Per alcuni potrebbe essere un tabù, ma il porno è un lavoro scelto e praticato da numerosi individui. L’industria del porno vanta un giro d’affari immenso che si aggira intorno ai 100 miliardi di dollari, sostenendo le economie più importanti del mondo. In modo particolare a differenza del passato in cui vi era un’altra fruizione di VHS e DvD, oggi il porno si avvale della tecnologia più avanzata, caratterizzata da esperienze immersive, siti studiati ad hoc comprensivi di visualizzazione video chat, abbonamenti “premium”, video-on-demand, per non parlare dei sex toys altamente griffati. Un esempio ci viene fornito dal potente sito Pornhub che ha lanciato i video di realtà virtuale ottimizzati per Android e iOS. I guadagni fattivamente da dove provengono? Semplicemente dalle pubblicità specializzate e siti a pagamento, visitati da circa 300 milioni di utenti creando un fatturato mensile elevato.

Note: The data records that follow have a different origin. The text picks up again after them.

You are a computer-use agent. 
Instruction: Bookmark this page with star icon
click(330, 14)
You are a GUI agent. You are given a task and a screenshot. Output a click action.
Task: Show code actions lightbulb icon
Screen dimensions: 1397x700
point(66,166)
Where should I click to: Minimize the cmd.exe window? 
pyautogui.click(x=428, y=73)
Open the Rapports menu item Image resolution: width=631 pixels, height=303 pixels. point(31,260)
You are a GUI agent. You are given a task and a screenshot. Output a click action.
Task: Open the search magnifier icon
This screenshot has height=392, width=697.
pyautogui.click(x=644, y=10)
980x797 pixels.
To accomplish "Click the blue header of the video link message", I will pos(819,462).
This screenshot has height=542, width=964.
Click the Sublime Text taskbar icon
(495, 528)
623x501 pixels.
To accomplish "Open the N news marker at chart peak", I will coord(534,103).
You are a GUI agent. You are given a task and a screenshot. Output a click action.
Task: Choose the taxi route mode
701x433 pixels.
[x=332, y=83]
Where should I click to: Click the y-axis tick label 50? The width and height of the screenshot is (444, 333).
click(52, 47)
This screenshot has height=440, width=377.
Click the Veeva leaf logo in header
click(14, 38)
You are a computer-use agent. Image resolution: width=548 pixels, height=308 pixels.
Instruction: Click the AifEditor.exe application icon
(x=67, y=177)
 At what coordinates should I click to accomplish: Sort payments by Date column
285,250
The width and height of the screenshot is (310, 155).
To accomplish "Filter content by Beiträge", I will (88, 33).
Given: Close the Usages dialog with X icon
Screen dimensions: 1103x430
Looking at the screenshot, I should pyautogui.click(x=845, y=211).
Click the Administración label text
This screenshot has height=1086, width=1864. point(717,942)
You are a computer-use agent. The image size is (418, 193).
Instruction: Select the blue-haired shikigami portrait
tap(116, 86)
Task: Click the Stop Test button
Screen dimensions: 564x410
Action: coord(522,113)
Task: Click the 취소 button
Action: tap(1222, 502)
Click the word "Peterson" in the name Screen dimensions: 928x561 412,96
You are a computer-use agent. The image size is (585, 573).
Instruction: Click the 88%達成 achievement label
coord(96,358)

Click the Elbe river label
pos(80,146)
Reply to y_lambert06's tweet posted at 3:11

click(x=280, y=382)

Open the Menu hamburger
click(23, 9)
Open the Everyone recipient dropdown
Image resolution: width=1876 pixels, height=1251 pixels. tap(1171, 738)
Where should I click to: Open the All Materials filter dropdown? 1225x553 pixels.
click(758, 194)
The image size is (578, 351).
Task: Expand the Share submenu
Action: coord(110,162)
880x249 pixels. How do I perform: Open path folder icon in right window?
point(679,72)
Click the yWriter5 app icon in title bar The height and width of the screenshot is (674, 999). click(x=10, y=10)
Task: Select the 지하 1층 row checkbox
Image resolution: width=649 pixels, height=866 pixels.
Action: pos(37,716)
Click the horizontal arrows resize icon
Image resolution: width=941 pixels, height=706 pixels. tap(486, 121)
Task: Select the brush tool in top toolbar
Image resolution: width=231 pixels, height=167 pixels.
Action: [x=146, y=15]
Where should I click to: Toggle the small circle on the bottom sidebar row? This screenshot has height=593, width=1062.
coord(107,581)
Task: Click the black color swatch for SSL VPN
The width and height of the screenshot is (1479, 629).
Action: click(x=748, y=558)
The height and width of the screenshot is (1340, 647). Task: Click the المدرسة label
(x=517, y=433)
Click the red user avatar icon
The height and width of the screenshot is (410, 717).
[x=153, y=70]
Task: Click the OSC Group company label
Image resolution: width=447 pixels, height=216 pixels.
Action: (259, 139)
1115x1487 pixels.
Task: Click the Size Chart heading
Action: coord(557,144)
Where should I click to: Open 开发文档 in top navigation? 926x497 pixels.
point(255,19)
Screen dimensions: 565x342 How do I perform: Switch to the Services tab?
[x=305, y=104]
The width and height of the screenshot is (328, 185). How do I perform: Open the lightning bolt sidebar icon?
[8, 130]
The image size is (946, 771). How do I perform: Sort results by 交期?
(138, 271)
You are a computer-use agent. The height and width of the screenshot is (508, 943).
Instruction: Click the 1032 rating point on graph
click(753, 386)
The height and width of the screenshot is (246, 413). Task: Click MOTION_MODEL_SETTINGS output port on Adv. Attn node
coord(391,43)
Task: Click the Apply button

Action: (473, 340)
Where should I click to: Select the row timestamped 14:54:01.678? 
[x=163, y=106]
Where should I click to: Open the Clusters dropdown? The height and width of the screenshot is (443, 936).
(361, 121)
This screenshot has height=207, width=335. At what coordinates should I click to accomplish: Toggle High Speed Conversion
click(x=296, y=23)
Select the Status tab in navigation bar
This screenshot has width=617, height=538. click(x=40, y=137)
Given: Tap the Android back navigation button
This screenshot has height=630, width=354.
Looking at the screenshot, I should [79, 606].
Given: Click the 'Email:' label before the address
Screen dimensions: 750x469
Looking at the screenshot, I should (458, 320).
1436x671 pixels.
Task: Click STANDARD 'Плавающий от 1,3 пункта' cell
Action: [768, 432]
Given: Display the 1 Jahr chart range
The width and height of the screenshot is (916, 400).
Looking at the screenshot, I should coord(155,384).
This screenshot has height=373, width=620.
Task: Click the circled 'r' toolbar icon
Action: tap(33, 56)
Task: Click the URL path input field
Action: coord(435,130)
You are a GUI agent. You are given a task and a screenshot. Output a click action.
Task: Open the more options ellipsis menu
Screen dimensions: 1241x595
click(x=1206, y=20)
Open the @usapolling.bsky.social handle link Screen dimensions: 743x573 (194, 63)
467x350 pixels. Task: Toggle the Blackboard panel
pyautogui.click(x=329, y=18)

D’altro canto il recruiting degli attori destinati alla carriera del porno è selettivo e singolare, infatti le caratteristiche psicofisiche necessarie a creare l’identikit perfetto per essere assunti in questo settore sono le seguenti:

  1. Misure fisiche specifiche. Indubbiamente è importante avere delle misure standard per essere un attore in questo settore, ad esempio nel genere femminile è indispensabile un’altezza di 1,65 cm, peso circa 55 kg, tatuaggi in vista e seno corrispondente alla 3°B. Invece nel genere maschile si richiede, altezza almeno 1,78 cm, peso 76 kg, muscoloso.
  2. Aspetti psicologici congruenti alla flessibilità lavorativa. Oltre ad avere una prestanza fisica di medio-alto livello, si richiede una adeguata predisposizione mentale nell’affrontare questo lavoro. Gli attori devono essere delle persone narcisiste, egocentriche, con elevati livelli di concentrazione per garantire il risultato della performance. Tanto più alta è la concentrazione e quiete mentale, quanto più sarà garantito un lavoro performante. Questa caratteristica è richiesta soprattutto negli uomini. Ad alcuni di essi è suggerito di praticare delle tecniche meditative, poiché non sono contemplati attacchi di ansia, paure e perplessità. Alti livelli di stress, possono generare fallimenti sul set, difficili da gestire in un lasso di tempo breve. Gli aiuti dal punto di vista clinico sono numerosi, tra questi l’uso spropositato di ansiolitici per le donne e di viagra per gli uomini.

Dal momento che l’industria del porno è legata principalmente alla realtà virtuale, le stime degli attori che guadagnano più di 100 mila dollari in realtà appartengono ad una cerchia molto ristretta, a causa dell’alta competizione del settore. Solitamente una neo attrice porno, può arrivare a guadagnare anche 50 mila dollari annui, mentre un attore poco meno. In un sistema oligopolistico che predilige dai 4 ai 5 siti web porno gratis, il cachet attribuito agli attori potrebbe diminuire,tranne se si diventa una star nel settore. Nei tempi moderni intraprendere una carriera del genere diventa sempre più ostico ed anche pericoloso per la propria salute, in quanto a tutto ciò, bisogna associare anche i numerosi test di controllo a cui gli attori devono sottoporsi sistematicamente, riferiti all’HIV e alle malattie veneree. L’altra faccia dell’industria del porno intramontabile ed estremamente ricca è rappresentata dagli incassi derivanti dall’incremento della fruizione di sesso virtuale. Gestire un sito porno che rispetti tutti i criteri della rete e le necessità dei clienti ha i suoi vantaggi economici. Attualmente diventa sempre più facile connettersi on line e proprio per questa ragione è altrettanto semplice che il porno abbondi facilmente nelle case degli individui, al punto da creare generazioni che spesso prediligono la condivisione di sesso in rete al sesso reale.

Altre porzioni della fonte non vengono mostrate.